Bold ideas and critical thoughts on science.

Bernhard Kempen illustrates calls for a bona fide treatment of data, facts, and intellectual property.

Science is the search for truth and knowledge. Originality and autonomy are its lifeblood. Science only becomes science by a bona fide treatment of data, facts, and intellectual property.

1)    The basic rules of scientific work have to remain unchanged

Relevance and reputation of science are critically determined by the adherence to immanent ethical principles. Plagiarism, data manipulations, and falsified studies discredit science. Even though they might only be exceptions, they not only damage the image of the culprit, but also that of universities, research institutions and of science as a whole. Only those have a claim to participation in the scientific discourse, who respect the rules of good scientific practice, developed from within science itself. At this, anyone who deliberately overlooks malpractices is himself guilty of misconduct, unlike the whistle-blower, who, with honest intentions and often taking high personal risk, helps to uncover misconduct.
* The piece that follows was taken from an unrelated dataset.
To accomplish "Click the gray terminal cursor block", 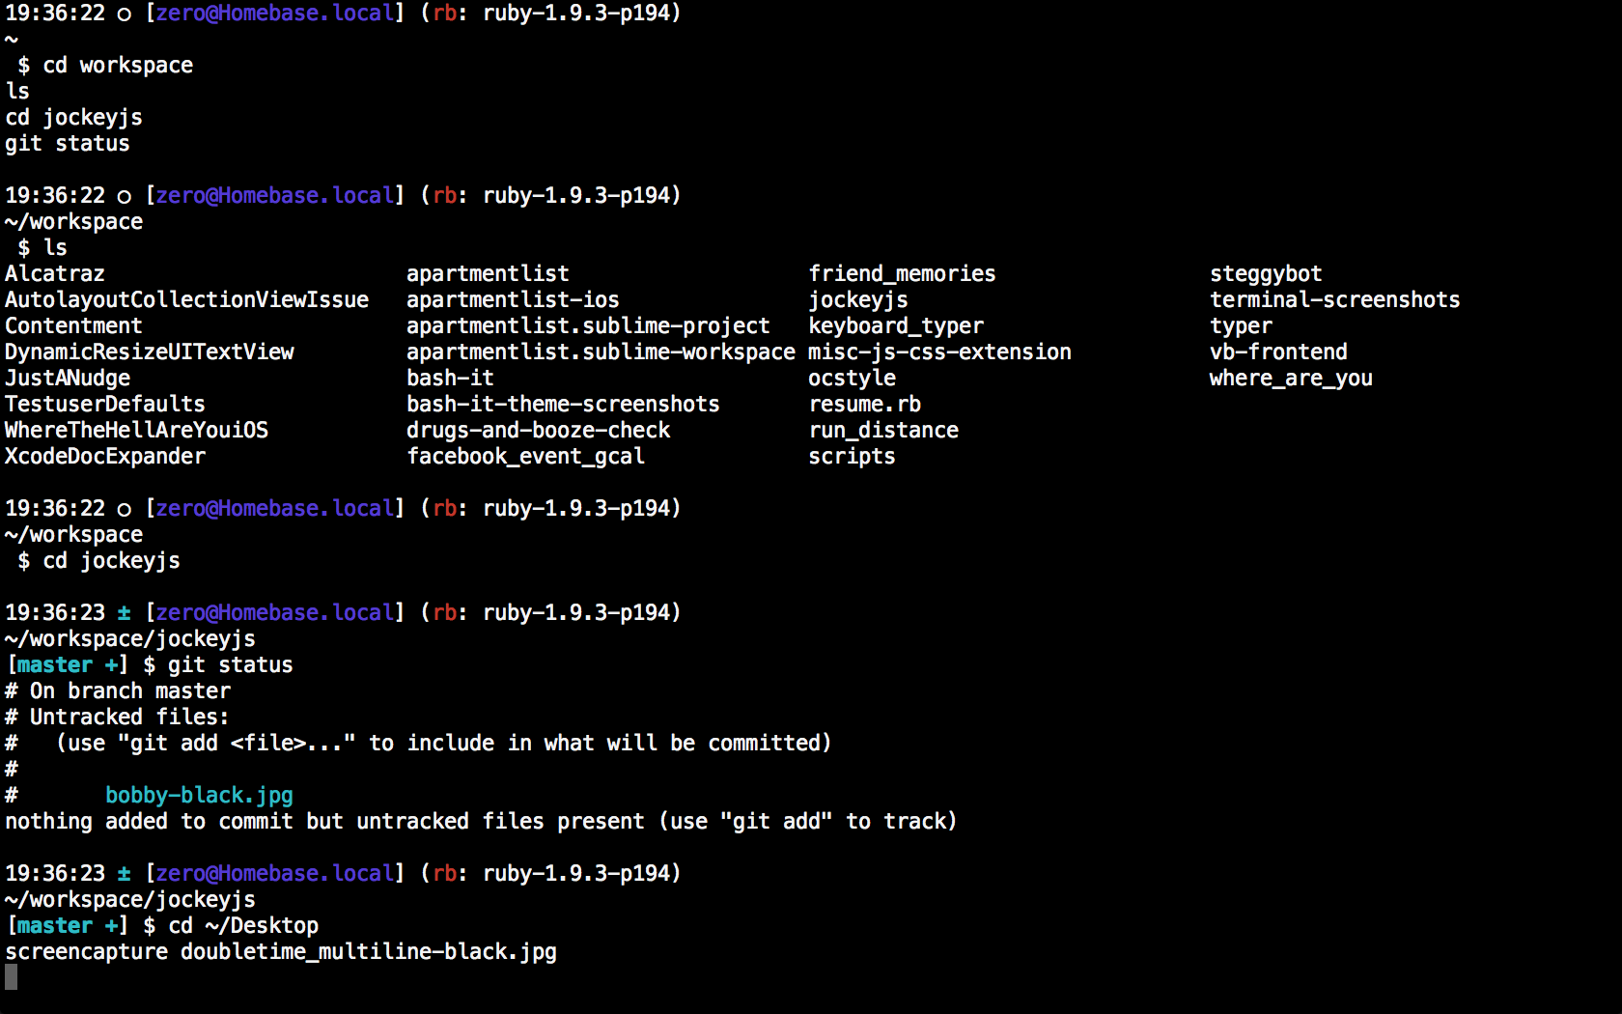I will [x=12, y=977].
The basic rules of scientific work are nearly identical in all scientific disciplines and have to remain unchanged in an increasingly digitalized and interconnected world. The highest principle is honesty towards oneself and others. Scientific results and the underlying data have to be as precisely documented and verifiable as the interpretation steps and their sources. The readiness to rigorously doubt one’s own results must remain a matter of course.
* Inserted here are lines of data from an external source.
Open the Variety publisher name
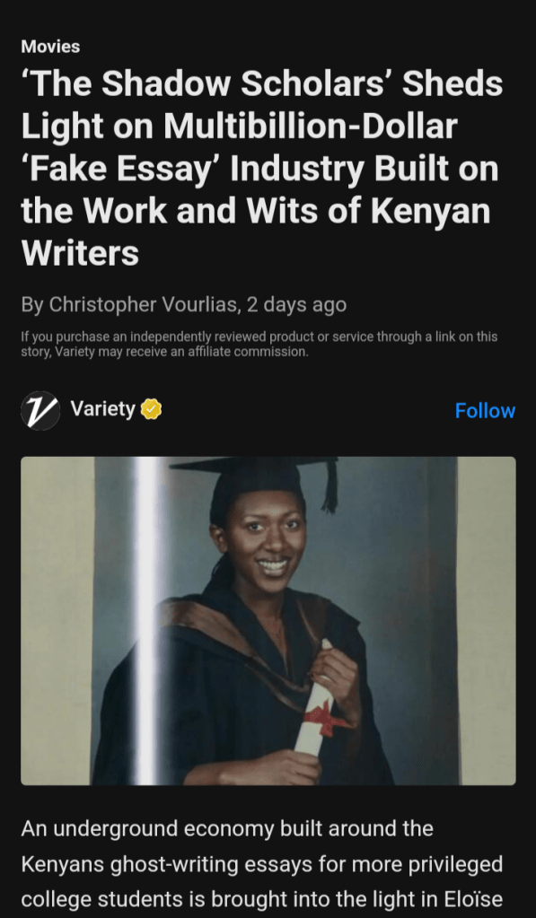The height and width of the screenshot is (918, 536). coord(102,408)
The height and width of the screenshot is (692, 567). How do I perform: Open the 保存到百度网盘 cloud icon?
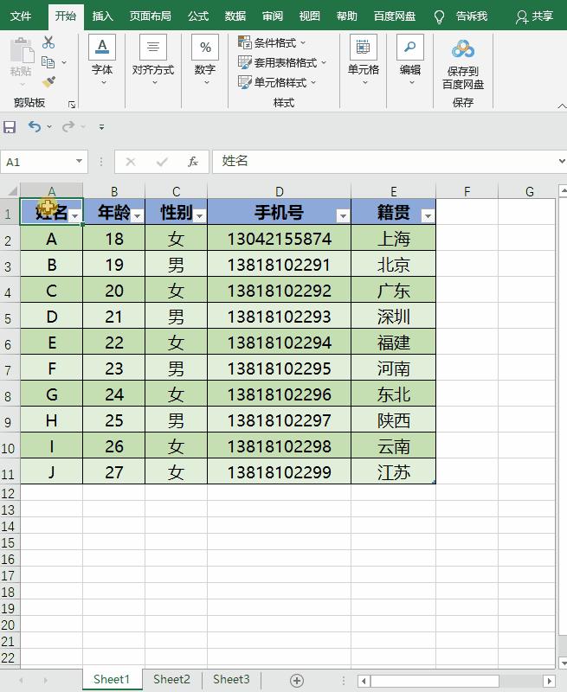click(x=463, y=50)
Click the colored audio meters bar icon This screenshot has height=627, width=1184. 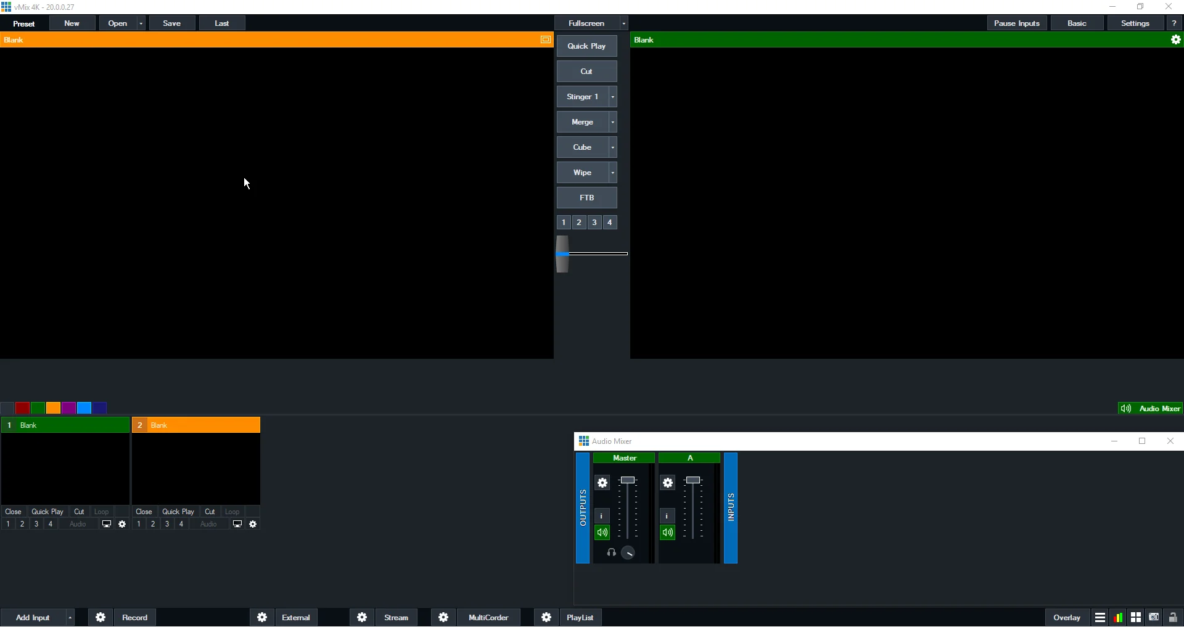tap(1118, 618)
Scientific arguments and judgments must only be contended after appreciation of the counterarguments. This excludes reviews given as courtesies. Science is free of instruction. Its impartiality is under constitutional protection.

2)    Reduction of mistrust by the highest possible degree of transparency

It is also true, however: scientific research and expert judgment are subject to manifold attempts of illegitimate influence. This is the case especially where voicing a scientific opinion or communicating a scientific research result has substantial economic and political consequences. If nationalist and populist movements, which make no secret of their contempt for science, are on the rise in the western world, mistrust towards scientific impartiality is growing in general. According to a recent survey, in Germany only every second has trust in science, while twelve percent mistrust or rather mistrust science, and the remainder is undecided. As the main reason for their doubts, most referred to the dependence of researchers on funders (see Wissenschaftsbarometer 2017).
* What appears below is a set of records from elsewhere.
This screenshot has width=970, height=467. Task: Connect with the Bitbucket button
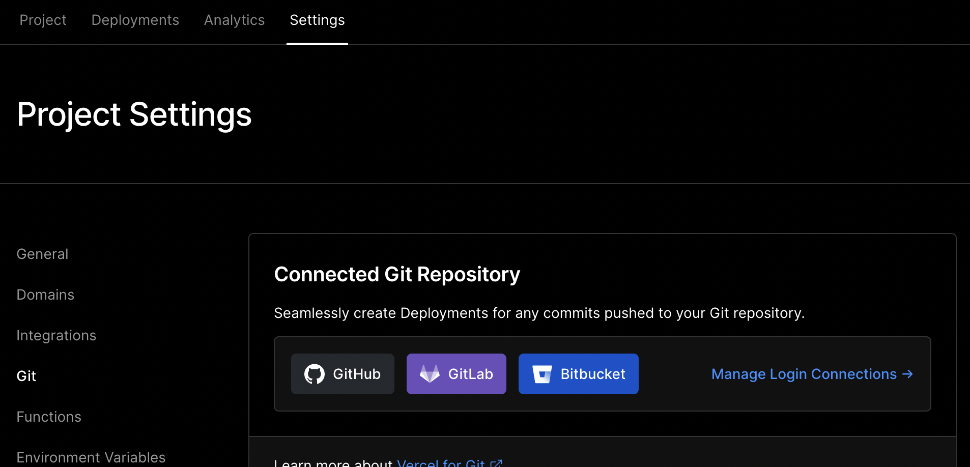point(579,374)

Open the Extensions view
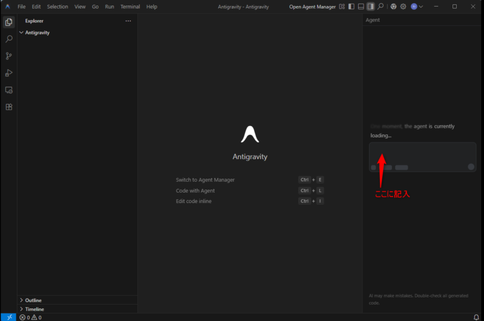coord(8,107)
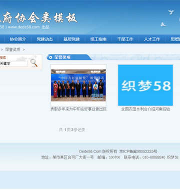
Task: Open article 全国农田水利会介绍河南经验
Action: pos(146,109)
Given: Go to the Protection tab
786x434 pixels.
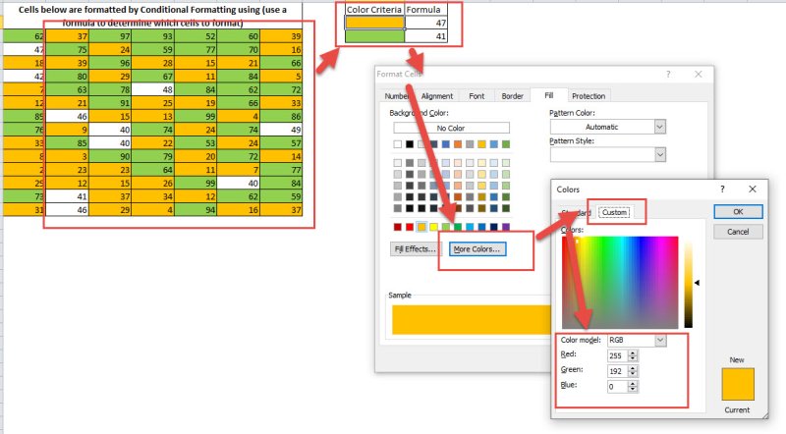Looking at the screenshot, I should point(589,95).
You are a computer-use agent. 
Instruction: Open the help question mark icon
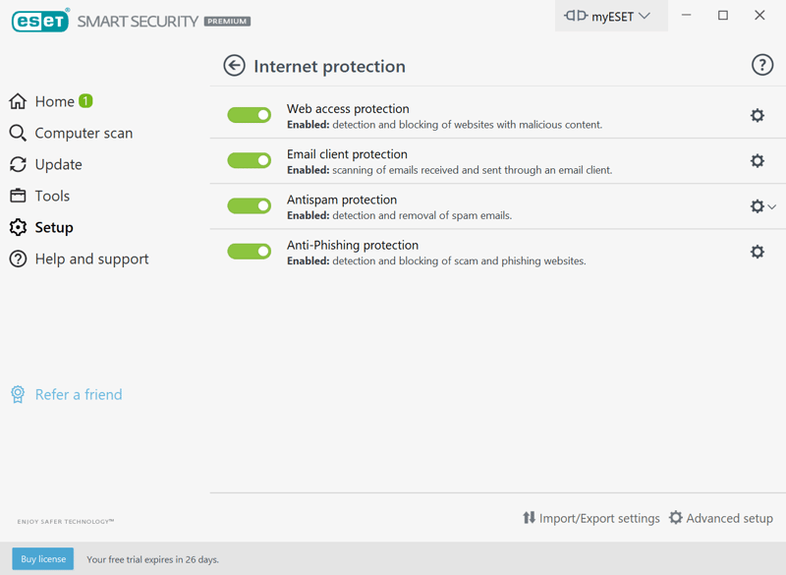point(761,66)
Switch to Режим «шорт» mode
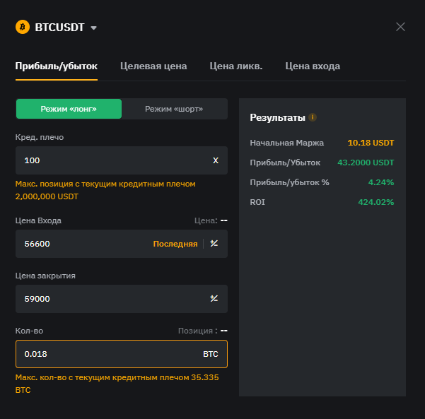This screenshot has height=419, width=425. [x=174, y=109]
More than before, science has to address the suspicion of it being led by personal interest rather than search for knowledge by displaying the highest possible degree of transparency. Conflicts of interest and the names of sponsors or supporters of a research project must be disclosed in all cases. Beyond that, scientific journals have to announce, which support relationships of the author underlie a given publication or demand the respective information from the author. Cooperation agreements, which institutions of higher education close with companies, have to be made available to the public. It has to be made comprehensible for the public that the sponsor cannot have any influence on either research and teaching or the publication of research results. Temporary deviations from the transparency mandate must be possible, but subject to justification and restricted to exceptions, for example when there is a proven risk of breaking trade secrets. A permanent confidentiality agreement must not be possible in the case of university research.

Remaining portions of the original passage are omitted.